Sprinting is a complex move for the whole body. It takes coordination & balance and depends on how fast the muscles contract and how much force can be applied while maintaining joint stiffness or stability.
Let’s categorize the primary muscles used for sprinting into groups.
- Posterior Chain
- Anterior Chain
- Lower Legs
The posterior chain is composed of hip extensors, one of which is the glutes.
The glutes are made up of two sections: the gluteus maximus and the gluteus medius, giving the body vertical support when contacting the ground. These muscles help stabilize the body from over-rotation and sustain balance.
Another hip extensor is the hamstring which is made up of 3 muscles: the bicep femoris, semitendinosus, and semimembranosus.
The hamstring altogether is a propulsion system that stores a lot of elastic energy and contributes to the high output of force just prior to ground contact, while it is being lengthened.
The anterior chain consists of two groups: the hip flexors and the quadriceps. Hip flexion strength helps in positioning the leg to maintain good frontside mechanics as well as storing a lot of elastic energy, contributing to explosive starts.
Another important hip flexor action is its flexibility to aid in adequate hip extension for increased range of motion during running.

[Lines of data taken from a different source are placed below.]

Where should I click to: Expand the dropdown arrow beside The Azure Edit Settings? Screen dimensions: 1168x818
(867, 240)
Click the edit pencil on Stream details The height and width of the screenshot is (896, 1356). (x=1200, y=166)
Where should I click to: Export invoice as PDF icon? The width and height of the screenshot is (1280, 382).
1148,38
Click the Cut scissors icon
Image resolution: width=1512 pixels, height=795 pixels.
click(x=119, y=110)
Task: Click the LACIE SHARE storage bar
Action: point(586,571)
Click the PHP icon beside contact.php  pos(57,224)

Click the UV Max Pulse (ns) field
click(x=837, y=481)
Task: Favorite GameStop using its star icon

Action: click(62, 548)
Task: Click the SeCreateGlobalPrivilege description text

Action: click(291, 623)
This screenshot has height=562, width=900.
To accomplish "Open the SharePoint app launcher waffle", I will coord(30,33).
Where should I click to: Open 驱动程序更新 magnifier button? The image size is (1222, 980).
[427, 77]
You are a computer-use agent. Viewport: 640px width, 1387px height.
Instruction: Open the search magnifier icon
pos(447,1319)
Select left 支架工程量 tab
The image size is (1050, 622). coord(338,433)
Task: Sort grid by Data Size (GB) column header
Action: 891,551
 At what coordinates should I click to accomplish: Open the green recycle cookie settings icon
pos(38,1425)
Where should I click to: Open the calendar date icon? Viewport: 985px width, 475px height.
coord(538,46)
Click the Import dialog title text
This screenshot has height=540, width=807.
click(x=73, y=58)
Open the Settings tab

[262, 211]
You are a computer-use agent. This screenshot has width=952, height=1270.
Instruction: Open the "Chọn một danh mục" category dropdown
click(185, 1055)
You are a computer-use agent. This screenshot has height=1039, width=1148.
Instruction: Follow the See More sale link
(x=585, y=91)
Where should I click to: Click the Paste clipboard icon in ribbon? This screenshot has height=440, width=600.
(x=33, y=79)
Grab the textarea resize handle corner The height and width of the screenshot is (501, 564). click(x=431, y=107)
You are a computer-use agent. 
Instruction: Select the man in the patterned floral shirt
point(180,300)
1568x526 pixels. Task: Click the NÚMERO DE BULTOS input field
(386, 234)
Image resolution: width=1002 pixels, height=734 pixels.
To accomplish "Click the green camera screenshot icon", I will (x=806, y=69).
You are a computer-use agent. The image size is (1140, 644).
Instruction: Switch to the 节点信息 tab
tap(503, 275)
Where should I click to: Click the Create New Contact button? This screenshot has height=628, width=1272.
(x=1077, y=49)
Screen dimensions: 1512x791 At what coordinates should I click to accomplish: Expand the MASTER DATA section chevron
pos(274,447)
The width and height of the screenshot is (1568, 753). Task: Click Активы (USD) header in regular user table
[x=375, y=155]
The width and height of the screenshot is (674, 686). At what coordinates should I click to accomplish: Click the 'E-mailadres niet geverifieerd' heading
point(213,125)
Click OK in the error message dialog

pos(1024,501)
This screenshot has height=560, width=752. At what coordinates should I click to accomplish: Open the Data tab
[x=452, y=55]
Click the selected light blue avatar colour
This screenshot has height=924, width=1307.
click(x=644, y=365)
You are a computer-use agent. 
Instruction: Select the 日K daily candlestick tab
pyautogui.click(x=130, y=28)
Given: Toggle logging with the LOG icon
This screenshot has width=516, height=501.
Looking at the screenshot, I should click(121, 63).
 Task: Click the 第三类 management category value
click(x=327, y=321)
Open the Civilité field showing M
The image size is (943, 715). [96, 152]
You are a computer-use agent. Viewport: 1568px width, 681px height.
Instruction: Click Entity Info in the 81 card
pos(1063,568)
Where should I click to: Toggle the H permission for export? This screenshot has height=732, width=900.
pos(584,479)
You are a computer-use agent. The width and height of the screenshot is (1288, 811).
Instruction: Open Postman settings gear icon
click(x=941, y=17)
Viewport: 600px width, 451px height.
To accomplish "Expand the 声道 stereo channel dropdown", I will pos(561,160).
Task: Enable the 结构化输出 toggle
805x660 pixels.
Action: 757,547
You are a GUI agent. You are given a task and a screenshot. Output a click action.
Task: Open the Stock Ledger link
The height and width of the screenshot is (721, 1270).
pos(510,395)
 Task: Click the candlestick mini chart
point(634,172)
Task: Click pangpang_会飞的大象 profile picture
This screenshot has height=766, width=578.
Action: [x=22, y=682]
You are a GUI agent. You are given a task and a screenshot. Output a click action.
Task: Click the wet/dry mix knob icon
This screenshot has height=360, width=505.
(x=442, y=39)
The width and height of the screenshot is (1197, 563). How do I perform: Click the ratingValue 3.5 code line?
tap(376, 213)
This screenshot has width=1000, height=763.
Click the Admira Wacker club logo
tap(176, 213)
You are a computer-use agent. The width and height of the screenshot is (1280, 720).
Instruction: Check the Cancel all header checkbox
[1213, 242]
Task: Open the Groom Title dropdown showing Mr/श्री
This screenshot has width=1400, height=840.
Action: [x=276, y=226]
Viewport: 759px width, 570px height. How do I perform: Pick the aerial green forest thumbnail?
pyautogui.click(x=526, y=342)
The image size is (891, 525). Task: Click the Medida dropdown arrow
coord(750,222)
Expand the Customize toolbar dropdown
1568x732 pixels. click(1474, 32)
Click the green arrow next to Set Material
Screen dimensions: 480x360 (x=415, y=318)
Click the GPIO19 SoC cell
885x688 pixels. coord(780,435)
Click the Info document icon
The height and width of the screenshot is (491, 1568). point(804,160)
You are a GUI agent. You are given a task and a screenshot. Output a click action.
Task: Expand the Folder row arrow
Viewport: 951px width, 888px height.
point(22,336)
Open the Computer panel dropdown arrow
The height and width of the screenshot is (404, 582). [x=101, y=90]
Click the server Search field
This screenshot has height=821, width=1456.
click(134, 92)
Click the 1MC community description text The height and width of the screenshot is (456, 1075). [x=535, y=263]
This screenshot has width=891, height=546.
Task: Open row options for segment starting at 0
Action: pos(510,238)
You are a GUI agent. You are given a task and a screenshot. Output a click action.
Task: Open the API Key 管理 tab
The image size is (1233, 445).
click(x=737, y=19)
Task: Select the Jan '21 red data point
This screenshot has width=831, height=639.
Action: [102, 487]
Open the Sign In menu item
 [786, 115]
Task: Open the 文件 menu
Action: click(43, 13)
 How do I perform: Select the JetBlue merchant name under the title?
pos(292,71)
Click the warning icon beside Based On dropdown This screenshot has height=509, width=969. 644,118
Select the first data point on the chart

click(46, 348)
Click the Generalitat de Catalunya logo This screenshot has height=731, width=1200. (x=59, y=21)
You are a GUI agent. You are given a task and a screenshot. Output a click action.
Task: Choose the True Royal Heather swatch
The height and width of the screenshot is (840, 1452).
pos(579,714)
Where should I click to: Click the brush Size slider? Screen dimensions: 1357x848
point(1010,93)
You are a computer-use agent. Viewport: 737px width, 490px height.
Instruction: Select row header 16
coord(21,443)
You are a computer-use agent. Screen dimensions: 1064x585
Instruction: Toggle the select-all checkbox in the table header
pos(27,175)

The quadriceps help stabilize the knee during ground contact. Having a high degree of joint stiffness is necessary to support the vertical load of the athlete.
The lower leg needs large amounts of isometric strength. Carrying large loads of bodyweight requires a lot of ankle stiffness and mobility. Ground reaction force is essential in glute activation. You can’t drive a car on flat tires, no matter how nice the car is.
Lastly, the arms can also assist in higher sprinting speeds. They are used primarily for counterbalancing the rotary action of the legs. They also help in horizontal propulsion during acceleration.
In essence, they work in helping the body to maintain clean form. You can’t paddle a boat straight with only one paddle on one side. The elbows have to extend equally in forward and backward swings, evening out each stroke.